Introduction
As it has been a while since I discussed Eagle Point Credit (NYSE:ECC) and its perpetual preferred shares, I wanted to keep an eye on the company’s ability to continue to cover the preferred dividend payments. The yield on the preferred shares has increased to 8.7% and I still think this offers a good risk/reward ratio.
The earnings reported by ECC remain strong
In Eagle Point Credit’s case, the majority of the portfolio consists of CLO Equity. Those investments are at the bottom of the CLO food chain and only received the ‘leftovers’ in terms of income. Only after all payments on the CLO Debt securities have been covered, the CLO Equity will receive a payout. Of course these higher risk securities come with a higher reward as the CLO Equity investments tend to have a return of around and even over 20% these days.
Given the higher risk element in CLO Equity versus CLO debt, it’s important to keep track of the default rate of the CLO issuers, as it is very unlikely CLO Equity will recover anything in the event of a default. But as the 12-month trailing default rate was just 0.92% at the end of June (a decrease from the year-end 2023 default rate), and that of course is a very manageable percentage that could easily be absorbed by the incoming cash flows from the performing securities.

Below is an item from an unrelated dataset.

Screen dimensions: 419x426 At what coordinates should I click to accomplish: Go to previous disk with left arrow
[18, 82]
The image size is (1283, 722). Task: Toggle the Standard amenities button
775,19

As shown below, Eagle Point Credit generated a total investment income of $83.1M in the first half of this year. Meanwhile, the total expenses came in at $33.5M (and this includes the interest payments as well as the dividend payments on the term preferred stock) resulting in a net investment income of $49.6M.
As shown above, the $1.22M in preferred dividend payments on the Series D preferred stock, resulting in a net investment income of $48.3M after the distributions.

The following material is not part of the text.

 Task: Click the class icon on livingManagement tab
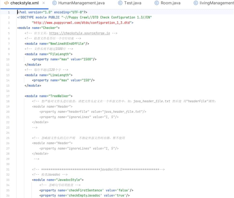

The income statement above tells us two things. First of all, the payout ratio of the Series D preferred dividends versus the net investment income is less than 3%. That is great. Secondly, it also shows that the company could cover almost $100M per year in defaults before reporting a net loss. So while CLO Equity is riskier than CLO debt, in ECC’s case the higher CLO income is more than sufficient to cover the impact of the potential defaults.
The income statement also shows there was a realized loss of $9.9M on investments, which means that the net investment income minus realized losses was approximately $38.4M. Divided over 97.8M shares, this results in a result of approximately $0.39/share. I am not including unrealized losses here, as these losses either A) do materialize and end up in the category of realized losses or B) don’t materialize, and the market price trades closer to par value closer to the maturity date of the securities. So based on the current results and default rate, the preferred dividends are very well covered.
The asset coverage ratio remains excellent as well. As you can see below, there are 1.73M preferred shares outstanding (excluding the term preferred shares which are included in the liabilities segment and aren’t counted as equity), resulting in preferred equity of $47M to which the $855M in common equity ranks junior.
And thanks to the robust balance sheet, the company also handsomely meets the minimum 200% preferred stock asset coverage ratio, with a total coverage ratio of 352% as of the end of June.
So from both the dividend coverage perspective and the asset coverage ratio perspective, I’m not worried about ECC’s payment commitments.
Adding duration to my portfolio using the perpetual preferred shares
While Eagle Point Credit has several issues of term preferred shares and baby bonds outstanding, I became increasingly intrigued by the perpetual preferred shares, trading with (NYSE:ECC.PR.D) as ticker symbol. The Series D preferred shares are currently trading at $19.42 (shown below) which means the current yield is approximately 8.7%. As these are perpetual preferred shares without a firm maturity date, it’s pretty useless to calculate a yield to call (which would be the better metric to use for the term preferred shares). As 6.75% is a pretty low cost of capital for Eagle Point Credit, I’m not counting on these preferred shares being retired anytime soon.
These preferred shares pay an annual distribution of $1.6875 per share, payable in monthly tranches of just over $0.14 per month.
Investment thesis
I currently have a small long position in ECC’s preferred shares Series D as I like the risk/reward ratio and as the perpetual nature of these preferred securities adds duration to my portfolio. I may add some of the other preferred or debt securities to my portfolio. Meanwhile, the common shares appear pretty interesting as well as the current quarterly distribution of $0.48/share (paid monthly) is decently covered while the yield on the common shares is approximately 19%. But while the distribution rate on the common units is appealing, let’s not forget the stock is trading at a premium of almost 15% to its NAV but Eagle Point continues to sell common stock on the open market at the same premium.